The three highlighted cases for 2004 all involved extreme actions by troubled residential neighbors seeking serious tort liabilities for their over-the-top neighbors.
1. The Case of the Serial Shooter Who Always Claimed Self-Defense
In the Texas case, Rogers v. Peeler, “Tommy Peeler and Michael S. Rogers were adjoining landowners who had an ongoing boundary line dispute.” Rogers and Peeler owned adjacent tracts of land in the Sabine River bottom and for a year or so in the mid-1990s experienced a series of arguments concerning the boundaries of their properties. Yet, for more than six years the neighbors “had no [further] contact with one another” until a fateful day in November of 2002. As chillingly described in the appellate court opinion, which upheld a jury verdict for the tort of battery:
On November 9, 2002, Rogers and three companions were riding four-wheelers in the river bottom on Rogers’ property. [Among the four], [t]he two men in the group, Rogers and his friend Daniel Giles, were carrying firearms because, according to their testimony, they anticipated coming into contact with wild hogs and snakes. Members of the group testified that, during the excursion, they became lost in the thick brush of the river bottom.
Rogers saw Peeler on a tractor, mowing a nearby area, and that was when he knew he was on Peeler’s property. Rogers testified he then approached Peeler to explain that he was lost and to ask Peeler’s permission to take a right-of-way back to his own property. Peeler shut down his tractor and mower. Rogers told Peeler the group was lost, to which Peeler responded, “Bullshit.” According to Peeler, the conversation ended with Rogers calling Peeler a “stupid S.O.B.” Rogers turned to leave, and Peeler went toward him and threw his cell phone at Rogers, hitting him on the head.
At this point, the parties’ versions of events differ markedly. Peeler alleges that, when he was about two to eight feet from Rogers, he heard the velcro on Rogers’ pistol holster and, recognizing what was about to happen, he turned to run away. Rogers then shot Peeler in the back. The gunshot wounds indicate Peeler was shot in the back of his left shoulder and the back of his left armpit.
“As a result of these wounds, Peeler’s left arm had to be amputated below the elbow.” Interestingly, Rogers contended that he acted in self-defense, testifying “that, after Peeler hit him with the cell phone, Peeler jumped on him, causing the four-wheeler to turn over. During the ensuing struggle, “Rogers said he began to fear for his life and shot Peeler.” Moreover, “Rogers testified Peeler had previously threatened to kill Rogers, his dogs, and other people. Rogers admitted having consumed at least six to eight beers in the two hours preceding this encounter with Peeler.”
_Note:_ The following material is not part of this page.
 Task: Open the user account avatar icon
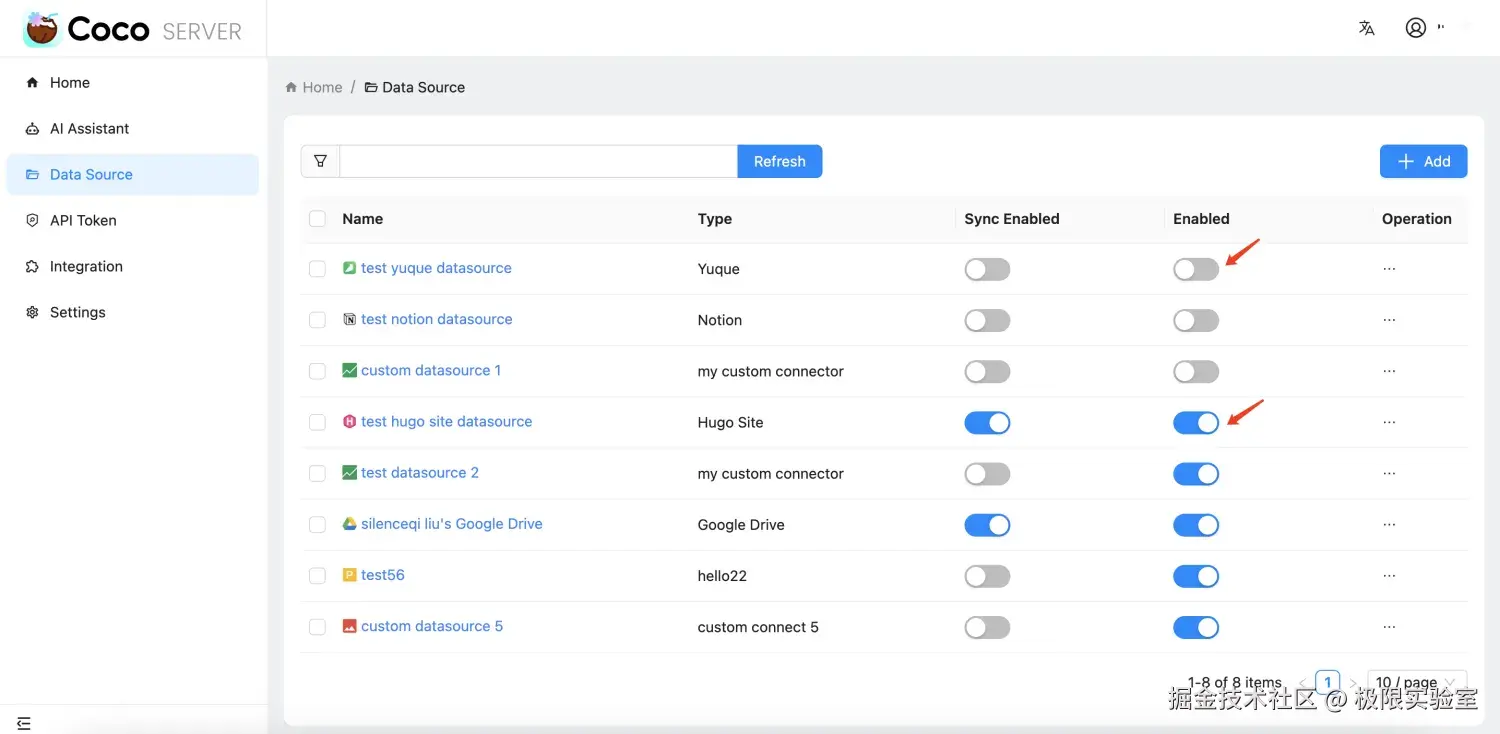(1416, 28)
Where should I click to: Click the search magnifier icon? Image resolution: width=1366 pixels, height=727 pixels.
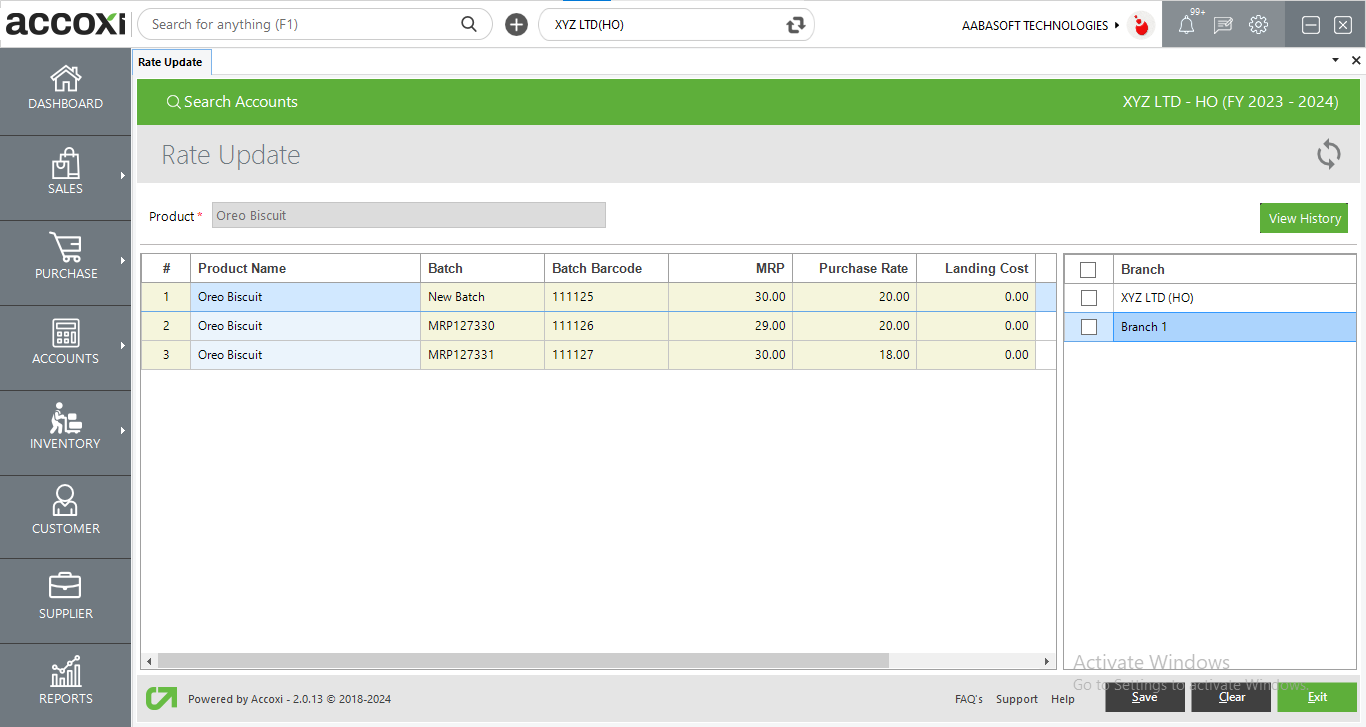click(469, 24)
Rogers’ story encountered problems in front of the jury. In the first place, a sheriff’s deputy who had responded to the incident testified that Peeler’s shirt “showed no signs that the weapon was fired in close contact with Peeler.” In the second place, Peeler’s counsel “presented evidence of two prior incidents in which Rogers shot a handgun during a confrontation and later claimed he acted in self-defense.” Indeed, “[i]n a 1988 incident, Rogers recklessly discharged a firearm while in an argument with a friend. Although Rogers claimed in this trial that he was defending himself in that incident, he nonetheless pled guilty to a charge of reckless conduct.” And, “[i]n a 1989 incident, Rogers claimed self-defense when he shot his then-wife in the leg because she allegedly came at him with a butcher knife.” The trial court, affirmed by the Texas appellate court, allowed the jury to consider Rogers’ prior violent acts, ostensibly undertaken in self-defense, for “proof of motive, opportunity, intent, preparation, plan, knowledge, identity, or absence of mistake or accident.” As more particularly explained by the appellate court, “when an accused claims self-defense, the opposing party, in order to show the accused’s intent, may introduce rebuttal evidence of prior violent acts by the accused in order to show his or her intent.”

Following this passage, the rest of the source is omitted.